The Transfer System

The Transfer System—Collective Plus Individual

A transfer system exists in several sports, but football’s version is by far the most high-profile, longest-established, and the one which involves the largest amount of money. Different versions have existed at different times, but the basic idea holds that an athlete in a sport that operates a transfer system does not have a choice between employers which is determined exclusively by the law of contract. A transfer system provides that where an athlete wishes to change employer it will be necessary to comply with the collectively agreed and enforced rules of the sport, which typically involves payment of a fee by the buying club to the selling club in return for the transfer of the athlete’s registration as an eligible player by the sport’s governing body. The normal employee—of a bank, of a supermarket, of a University—may bring a contract of employment to an end in accordance with its terms or, if it is limited in time, simply let it expire and then conclude a contract with a new employer, or may choose to break the contract with the first employer and sign a new one with a preferred replacement and face whatever consequences are dictated by the employment law of the jurisdiction applicable to the contract. Not so the athlete in a sport with a transfer system. He or she faces extra collectively imposed restraints on his or her freedom. Whatever may be the position as a matter of contract law and employment law, he or she will be required to meet the stipulations imposed by the transfer system on pain of sanction, which may even result in a suspension from playing if the transfer system is disregarded. Sportsmen and sportswomen are not treated as normal employees. They are more tightly restrained. Sport is special.

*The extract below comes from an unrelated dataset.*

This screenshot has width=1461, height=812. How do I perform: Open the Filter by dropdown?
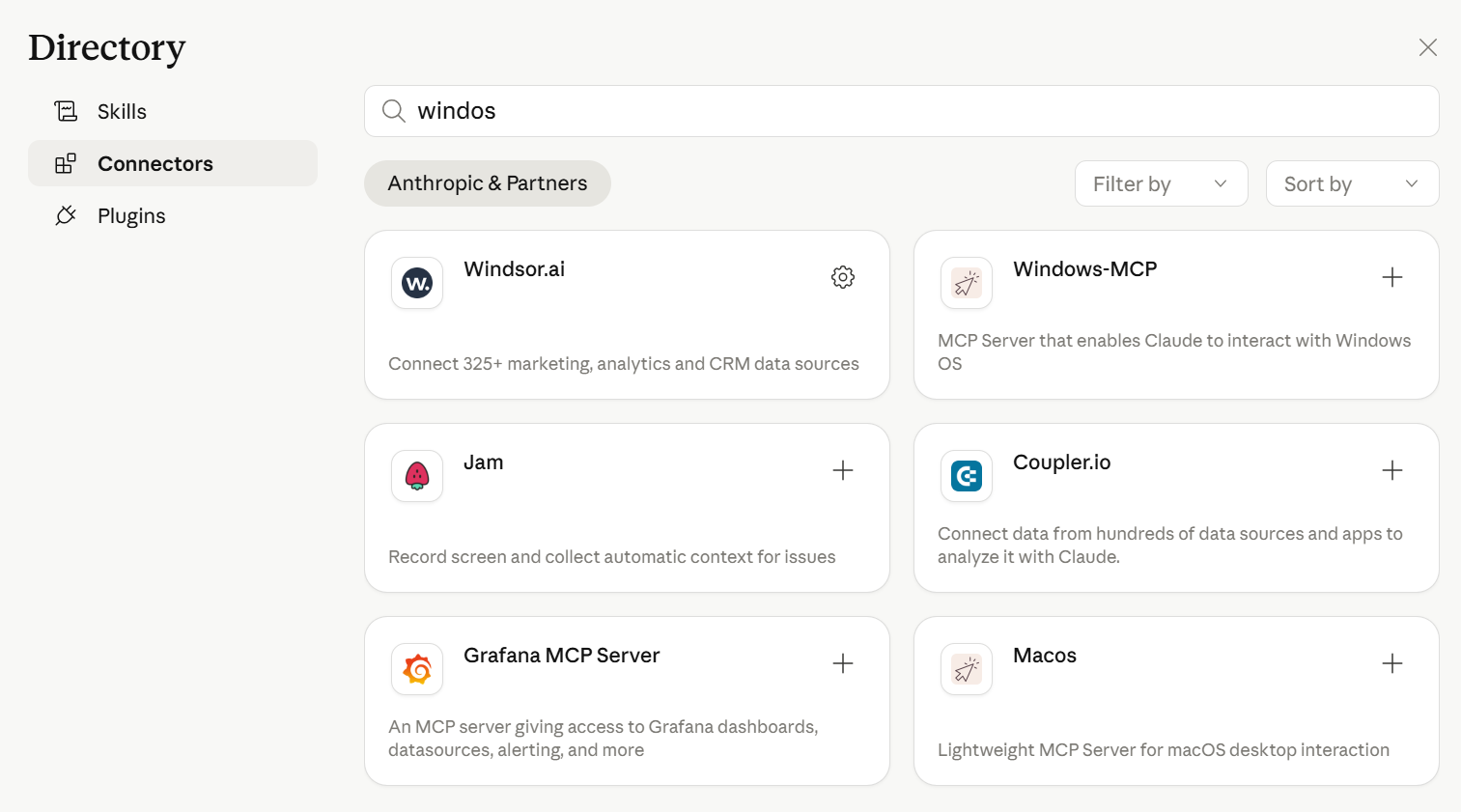pyautogui.click(x=1161, y=182)
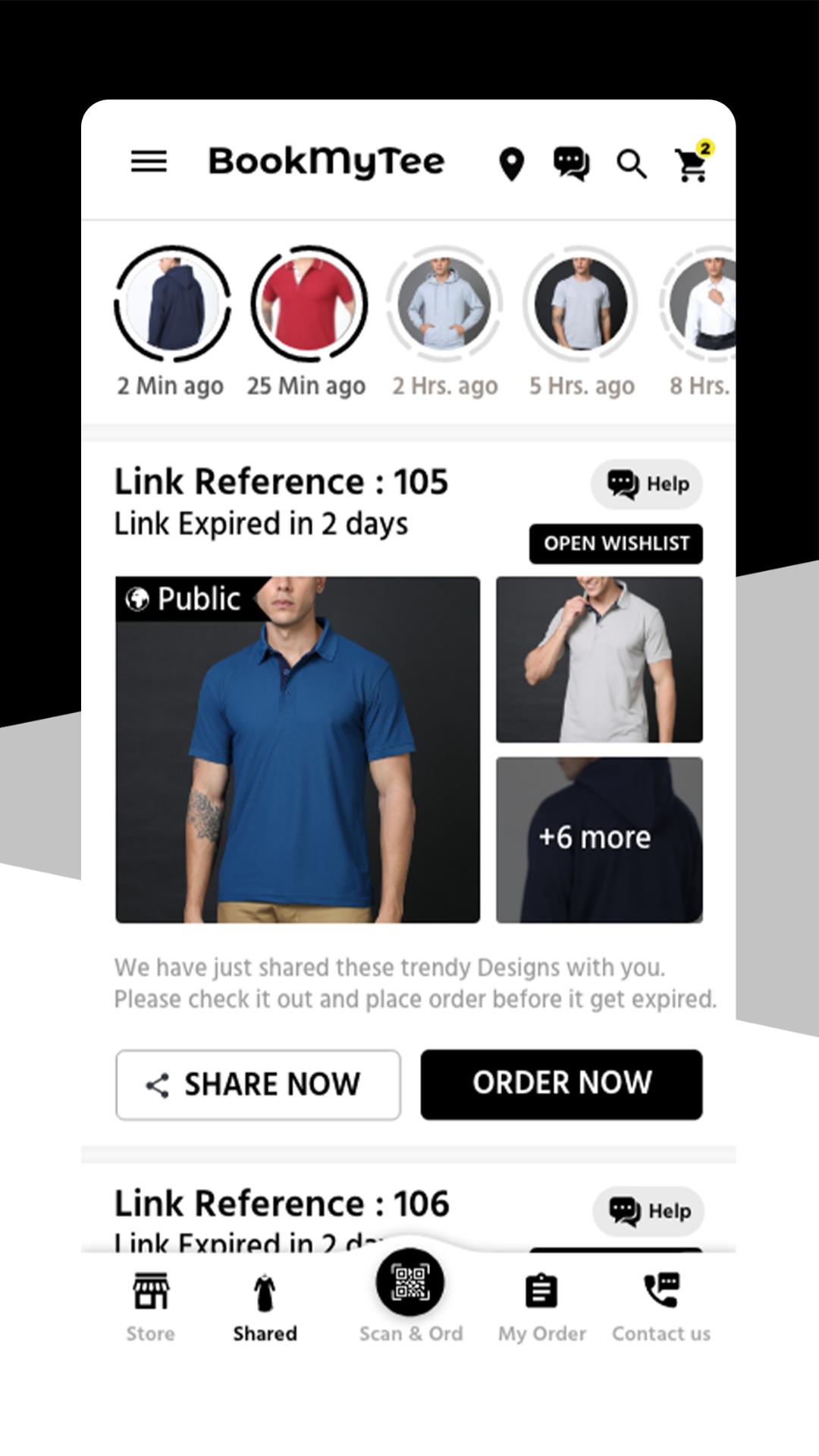Screen dimensions: 819x1456
Task: Open the chat messages icon
Action: [571, 164]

In both Bosman and Olympique Lyonnais v Olivier Bernard, decided in 1995 and 2010 respectively,[1] the Court of Justice ruled that aspects of the transfer system in football were not compatible with EU law. They were condemned as unlawful restrictions on the free movement of workers within the internal market. But in both rulings the Court openly embraced sport’s special and legitimate concerns, and it clearly indicated that some sort of transfer system, though not the one at stake in the litigation, could survive scrutiny pursuant to EU law. So the Court accepts that sport is special, and the key question is only how special: which, for athletes as workers, means that the key question arising under EU law asks how much less favourably they may be treated than ordinary employees. That is the inquiry pursued in this chapter.

  • [1] Case C-415/93 Union royale belge des societes de football association ASBL v Jean-Marc Bosman[1995] ECR I-4921; Case C-325/08 Olympique Lyonnais v Olivier Bernard, Newcastle United[2010] I-2177.